The chamber's decision to single out Mississippi prompted an outcry from the state's top elected officials.
Musgrove said news reports in recent days that Alabama-based USA Fabrics is opening a plant in Clarke County and that Mississippi's exports rose 30 percent last year are evidence the business climate is healthy.
"With all those positive things happening, the action of the U.S. Chamber is outrageous, inappropriate and irresponsible," Musgrove told The Associated Press after the business group's news conference.
"Basically what they're doing is no more than political blackmail," the governor said. "To me, the U.S. Chamber should worry about the national economy and the national recession's effect on Mississippi."
Senate Minority Leader Trent Lott, R-Miss., met with chamber officials late last week to try to discourage such a public message.
"Mississippi's citizens, local and state elected officials and our media are conducting a very open, thought-provoking debate about tort reform," Lott said Wednesday. "I'm among many Mississippi citizens who believe tort reform is needed.
"However, I don't believe singling-out Mississippi over other states that have similar circumstances contributes to this sincere debate, and I don't appreciate the Chamber's actions today."
Mississippi House Speaker Tim Ford and Lt.
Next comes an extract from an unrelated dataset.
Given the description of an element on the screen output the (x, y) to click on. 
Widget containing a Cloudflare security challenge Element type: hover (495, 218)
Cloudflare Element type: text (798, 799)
Gov. Amy Tuck said this week the Legislature will hold meetings this summer to study tort reform.
Musgrove said Wednesday he'd call a special legislative session "if the leadership of the House and Senate give me any indication that meaningful, reasonable civil justice reform will be considered."
The governor questioned why the newspaper ads were running only in Mississippi if the organization was trying to send a message to businesses nationwide.
"That certainly raises the question as to what the intent behind this political campaign is," he said.
The U.S. Chamber, which says it has three million members, is no stranger to Mississippi politics. In 2000, the organization and trial lawyers squared off and spent several hundred thousand dollars on ads promoting judicial candidates in the state.
The chamber recently won a legal battle that allowed it to keep secret how much it spent on television ads for certain state Supreme Court candidates. A three-judge panel for the 5th U.S. Circuit Court of Appeals ruled last month that the TV ads weren't political. Mississippi officials are appealing to the full 5th Circuit.
Donohue acknowledged that other states have similar legal woes and said the chamber planned to cite them in coming months.
He said the group started with Mississippi because its legal system was ranked the worst in America in a recent chamber-sponsored Harris Interactive survey of more than 800 corporate law firms.
Mississippi ranked last in categories such as judicial competence, jury fairness and the overall treatment of tort and contract litigation.
According to the chamber's advertisement, the highest reported jury verdict in Mississippi before 1995 was $9 million. Since then, at least 16 have topped that figure, the ad says.
It also urges citizens to "learn all you can about the fairness of judges running in this November's elections."
Trial lawyers in Mississippi consistently have said that the state's legal system works fine and that a handful of high-profile cases in recent years involving $100 million-plus resolutions isn't cause for massive tort reform.